Task instructions = Set down all of the data exactly. Pictures stay out of the copy.

Records supplied =
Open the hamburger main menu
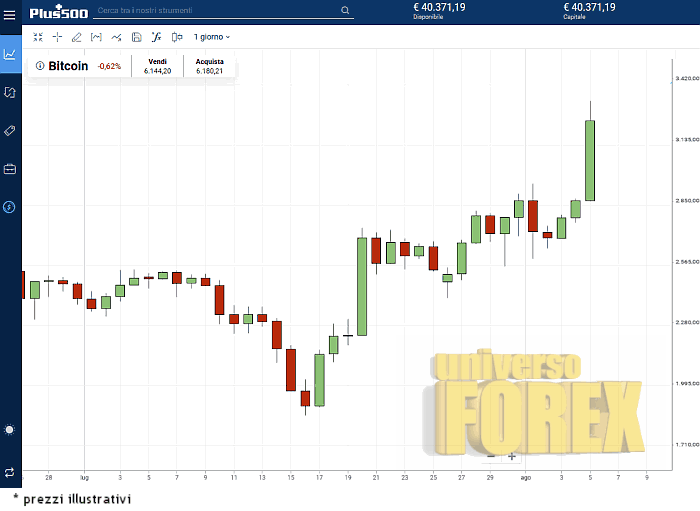 point(10,14)
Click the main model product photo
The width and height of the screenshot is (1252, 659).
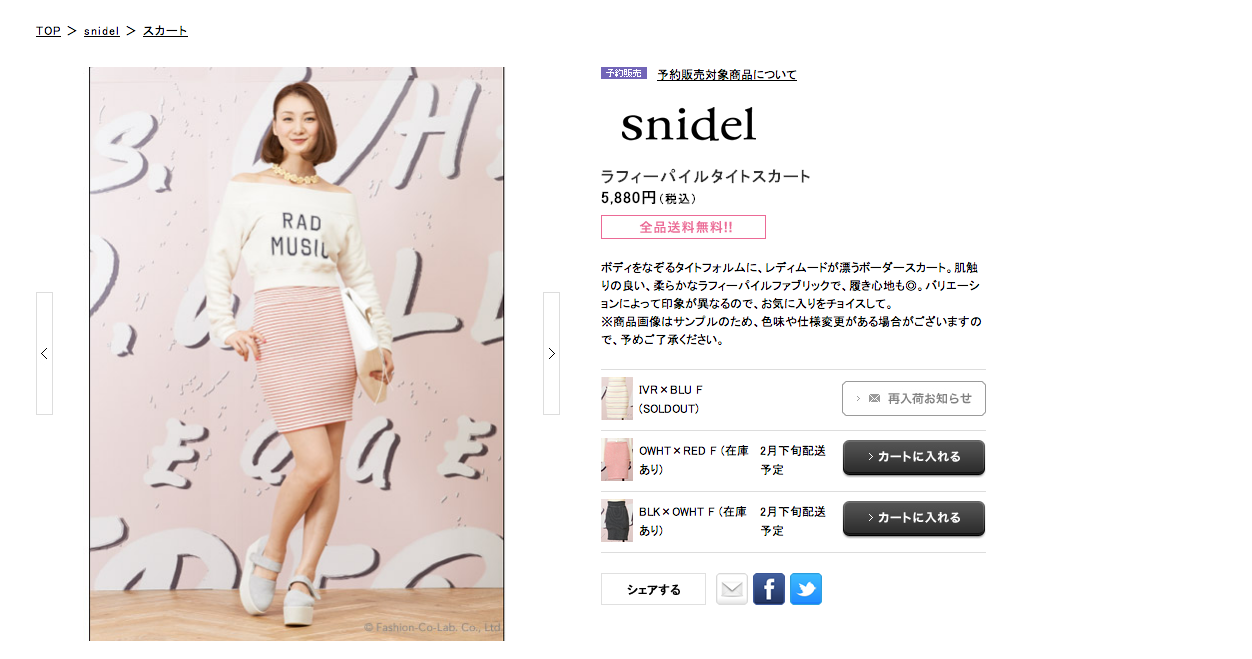[x=297, y=354]
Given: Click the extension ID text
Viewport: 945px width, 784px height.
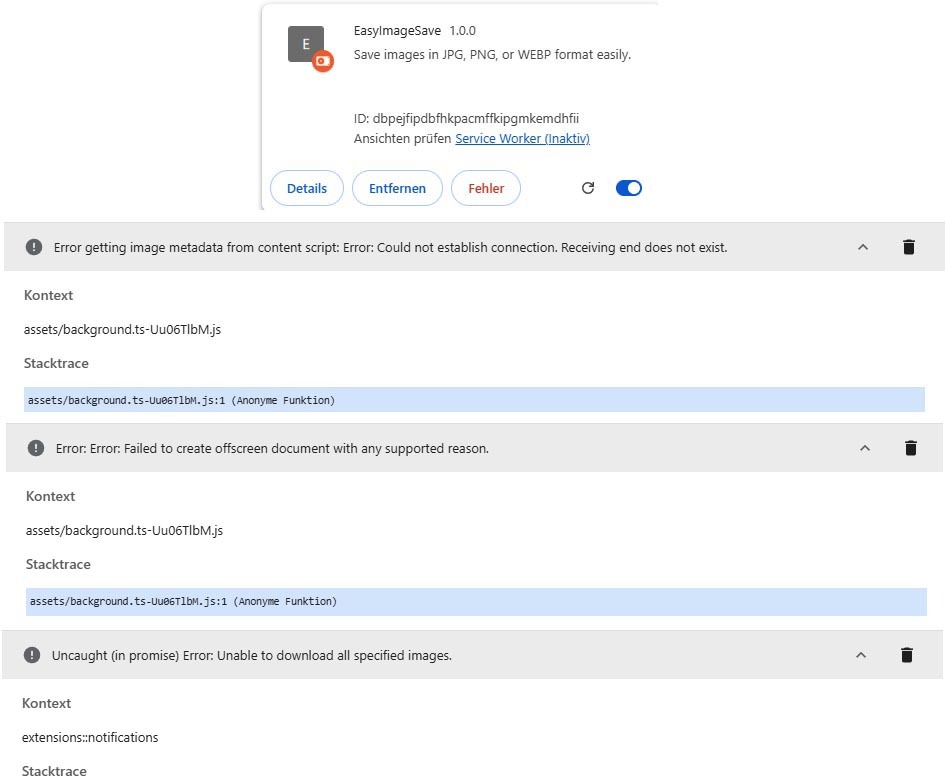Looking at the screenshot, I should [466, 118].
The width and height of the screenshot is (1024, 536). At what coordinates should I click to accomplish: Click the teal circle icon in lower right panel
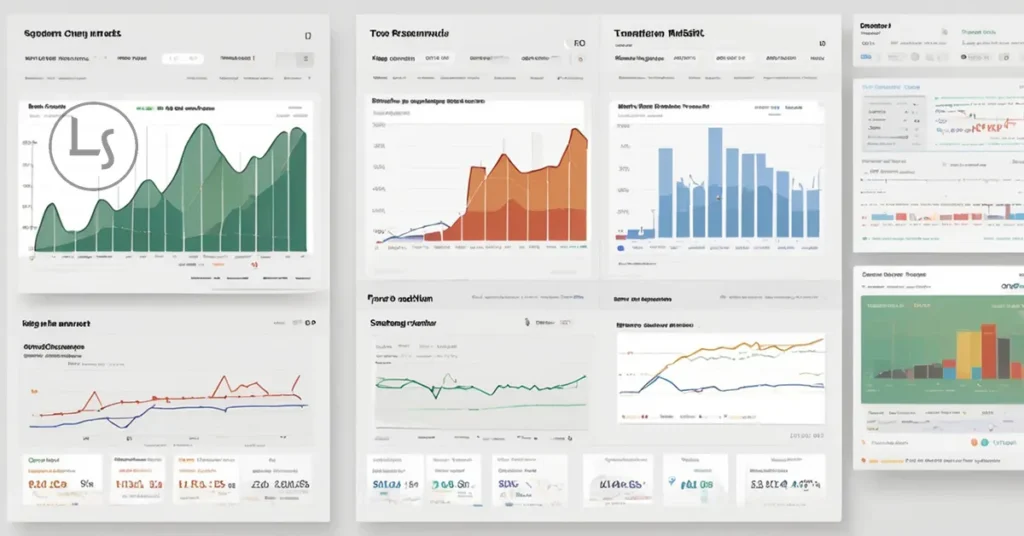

Answer section =
Open the hamburger main menu
 point(10,14)
Click the main model product photo
The width and height of the screenshot is (1252, 659).
[x=297, y=354]
Given: Click the extension ID text
Viewport: 945px width, 784px height.
Looking at the screenshot, I should [466, 118].
The width and height of the screenshot is (1024, 536). At what coordinates should I click to accomplish: Click the teal circle icon in lower right panel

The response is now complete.